**What you need to do**.
Having located the line with "This screenshot has", print it and each remaining line exactly, stopping at the end of the material and omitting pictures.
++++ Extracted information ++++
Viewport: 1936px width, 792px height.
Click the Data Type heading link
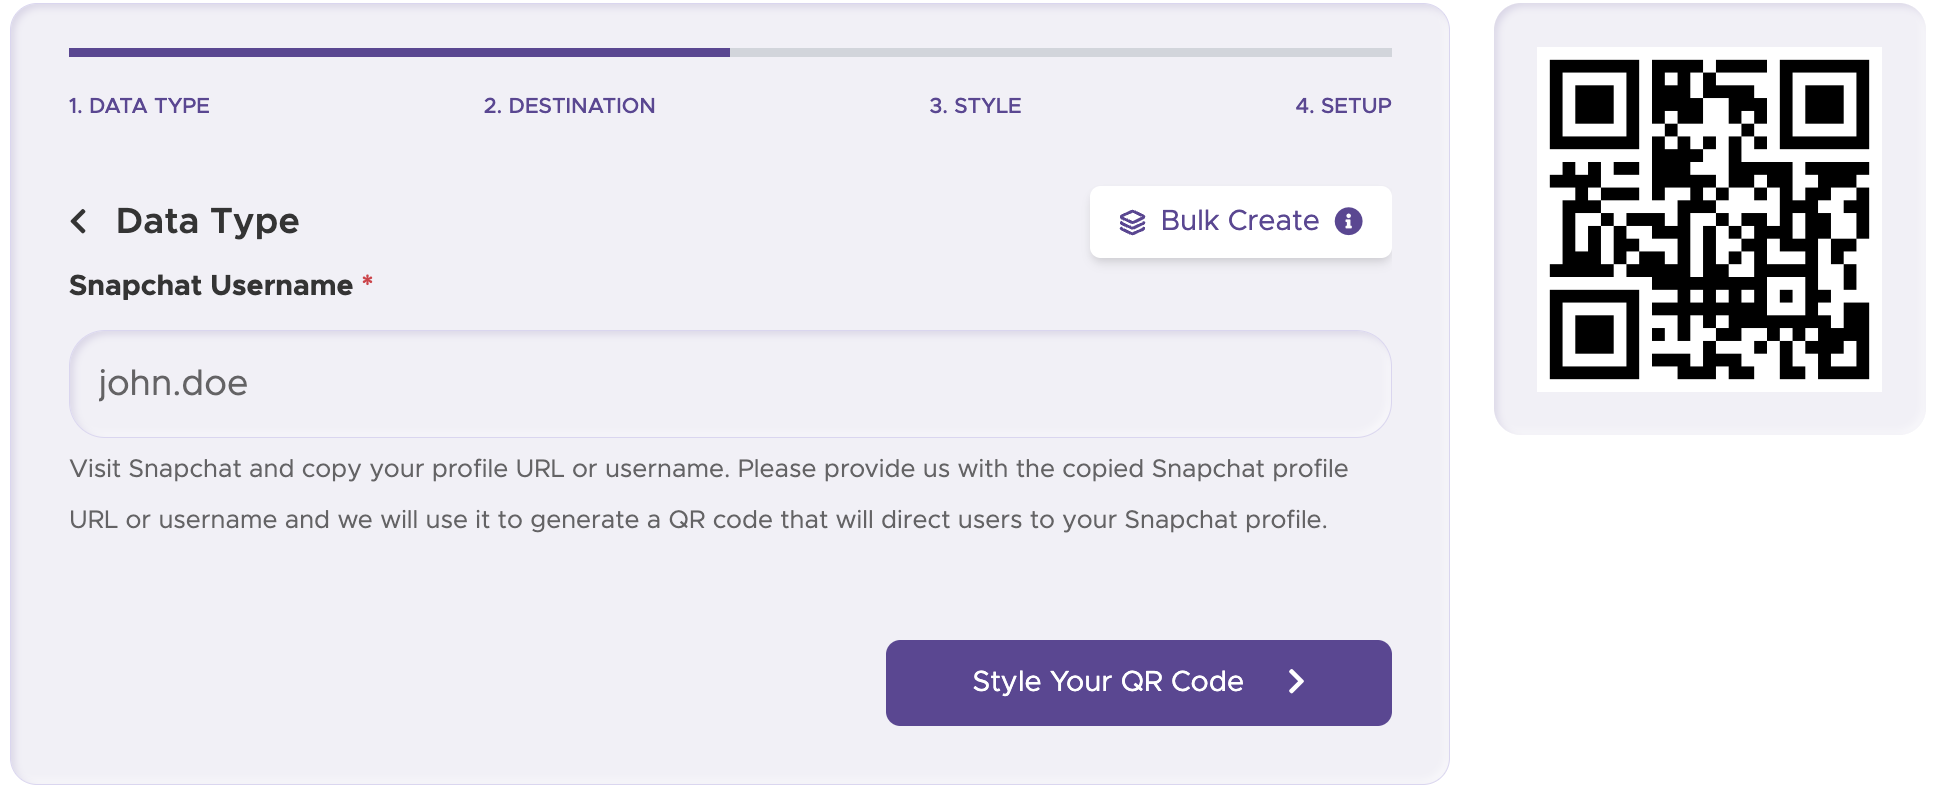point(207,221)
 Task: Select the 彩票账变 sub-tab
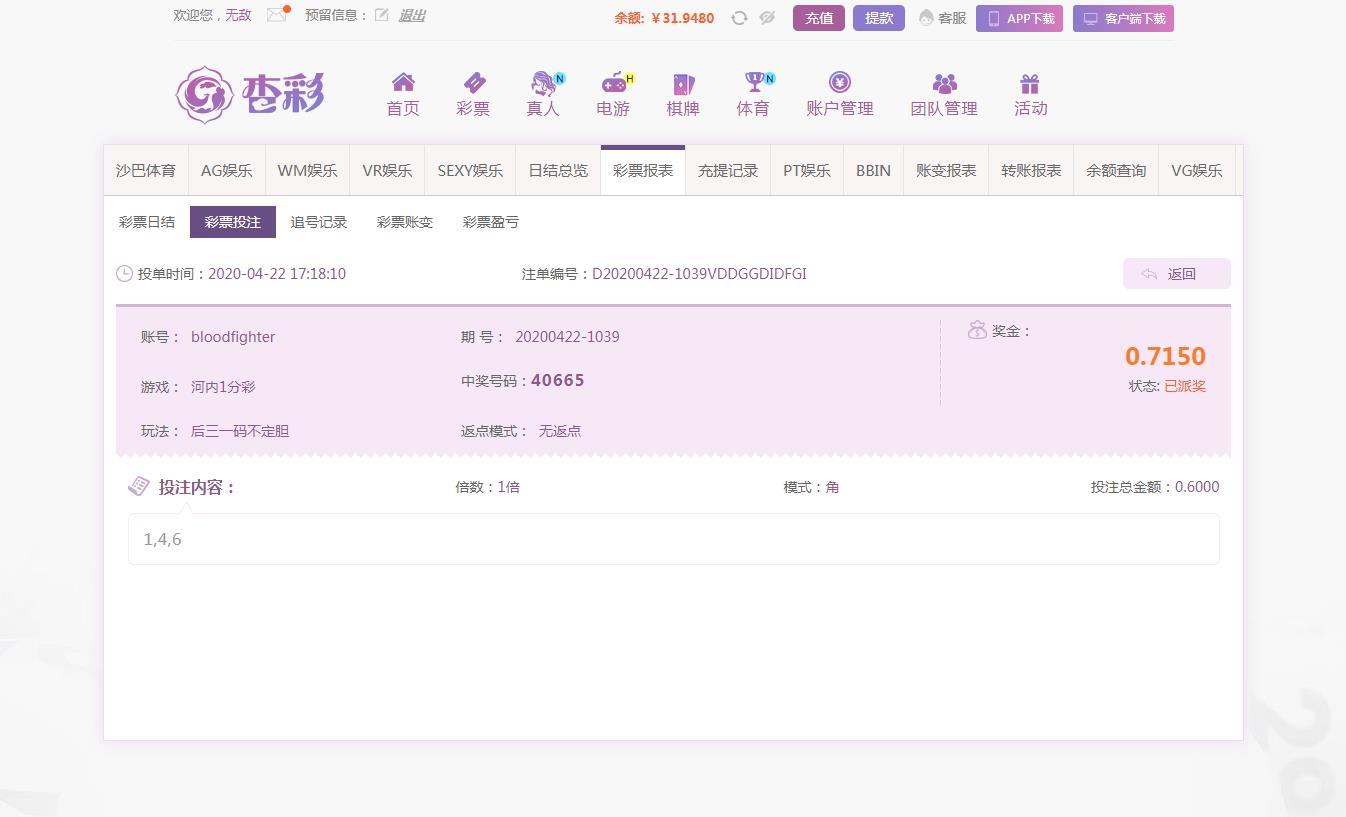point(405,222)
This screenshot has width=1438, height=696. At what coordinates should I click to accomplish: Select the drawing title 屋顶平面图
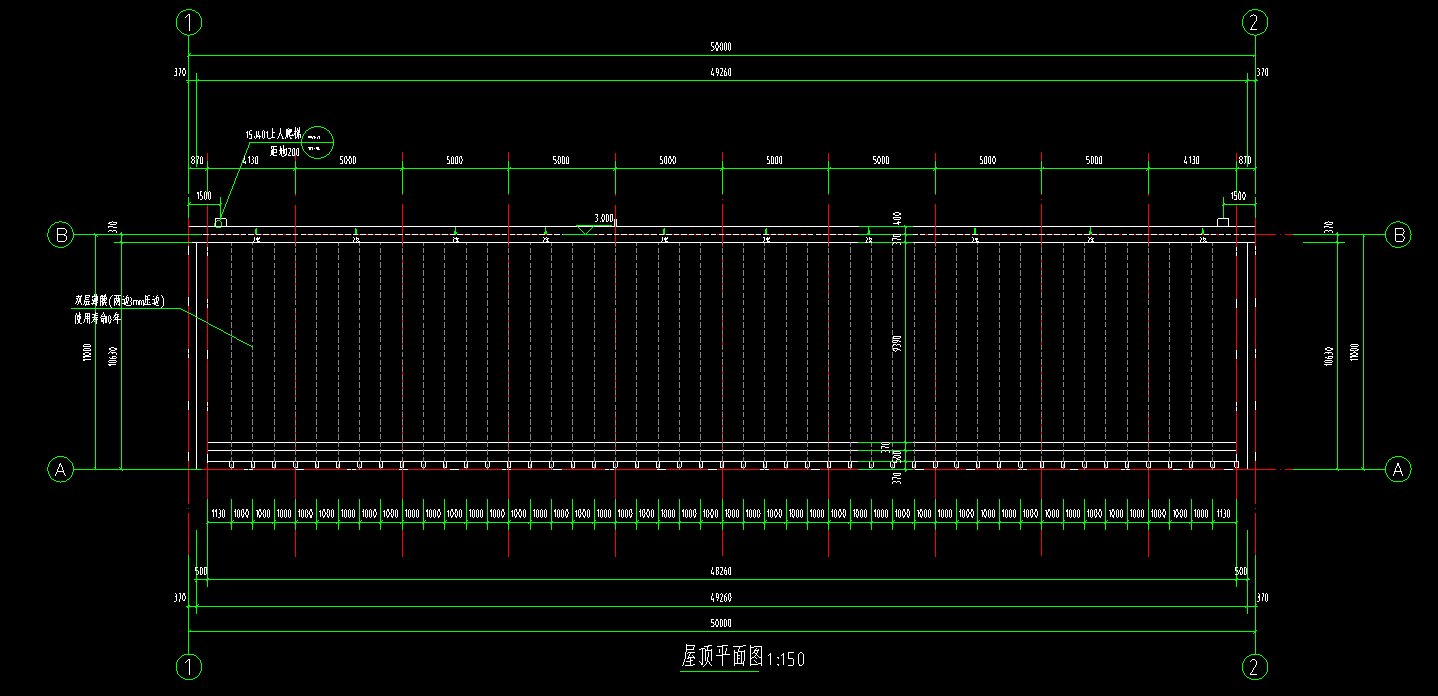pyautogui.click(x=722, y=657)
++++
**Output of the task**.
This screenshot has width=1438, height=696. At what coordinates should I click to accomplish: Select the drawing title 屋顶平面图
pyautogui.click(x=722, y=657)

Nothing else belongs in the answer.